Multimodal search allows you to:

  • Search for text within images (OCR).
  • Search for spoken words in audio and video (Speech-to-Text).
  • Find visually similar images.

# Prerequisites

  • A running Curiosity Workspace.
  • Sample media files (images, MP3s, MP4s).
  • API keys for OCR or STT providers (if using external services).

# Step 1: Configuring OCR for Images

  1. Go to Admin → NLP Configuration.
  2. Enable the OCR Engine.
  3. Select the supported languages.
  4. Upload an image with text to verify that the text is extracted and searchable.

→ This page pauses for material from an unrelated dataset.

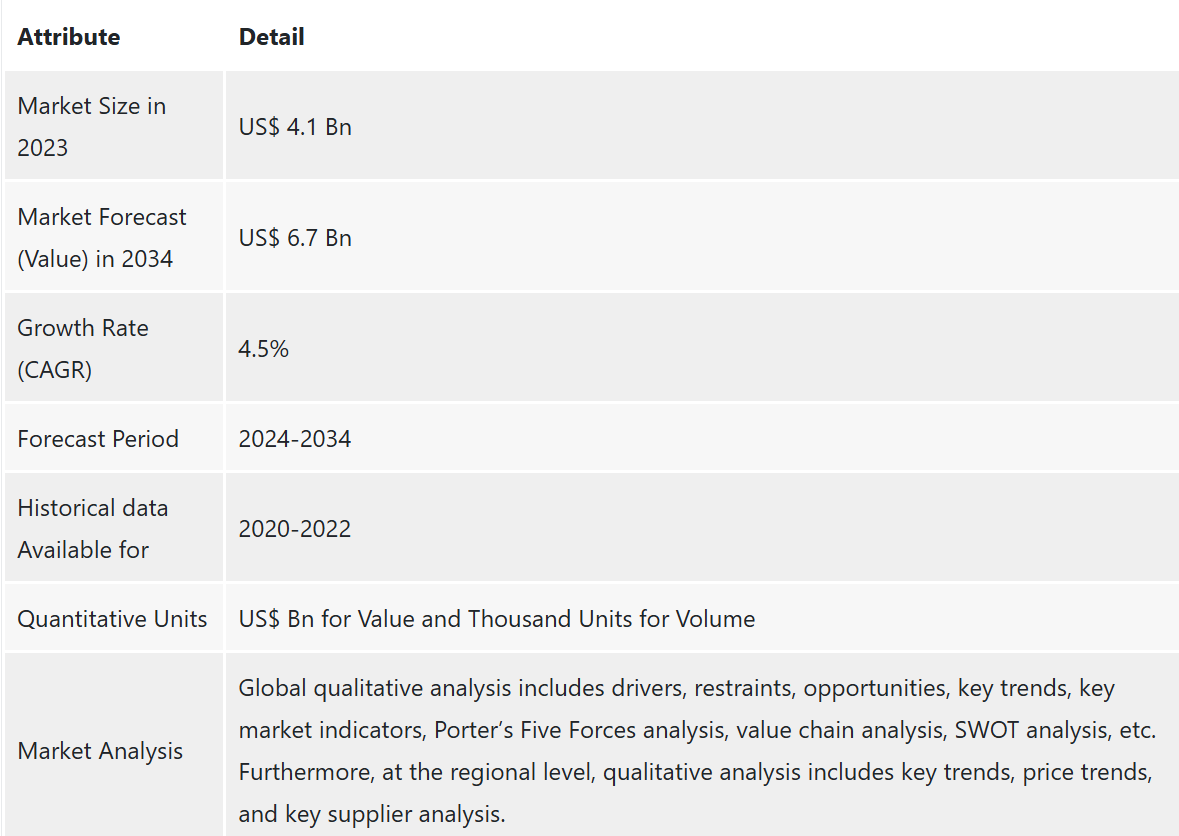Select US$ Bn for Value and Thousand Units text

(496, 619)
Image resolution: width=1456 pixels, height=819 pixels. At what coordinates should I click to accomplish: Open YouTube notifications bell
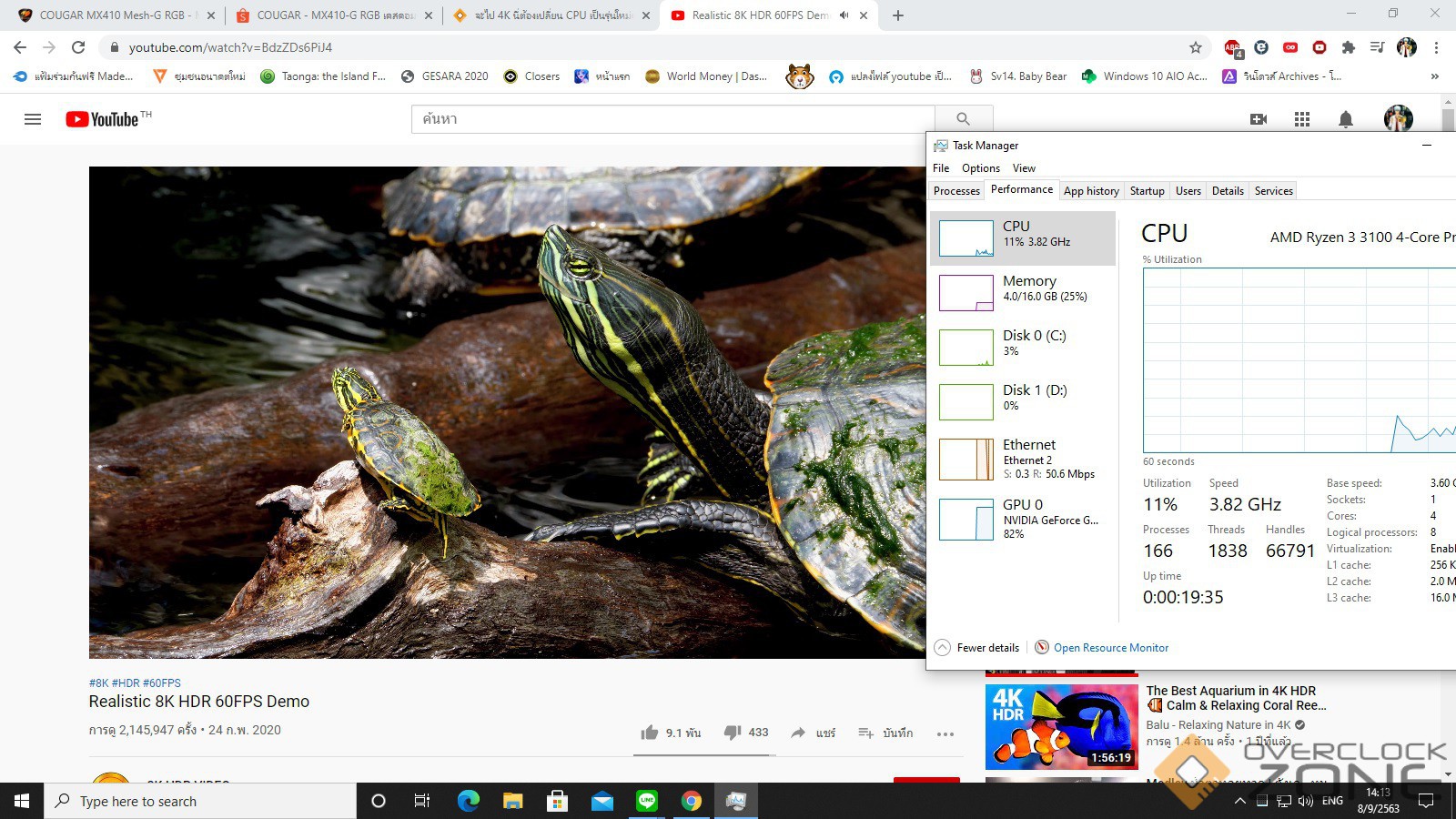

# Step 2: Configuring Speech-to-Text (STT)

  1. Go to Admin → AI Integrations.
  2. Configure a Speech-to-Text provider (e.g., OpenAI Whisper).
  3. Specify the audio/video formats to process.
  4. Upload an audio file. Once processed, you should be able to search for phrases within the transcript.

# Step 3: Visual Similarity Search

  1. Ensure an embedding model for images is configured.
  2. Upload images to the workspace.
  3. Use the Similar Images feature in the UI to find visually related assets.

# Troubleshooting

  • Low OCR Quality: Ensure images have sufficient resolution and clear text.
  • Processing Latency: Media processing can be resource-intensive; monitor your system's performance.
  • Unsupported Formats: Verify that your files match the supported formats listed in the Multimodal Search Overview.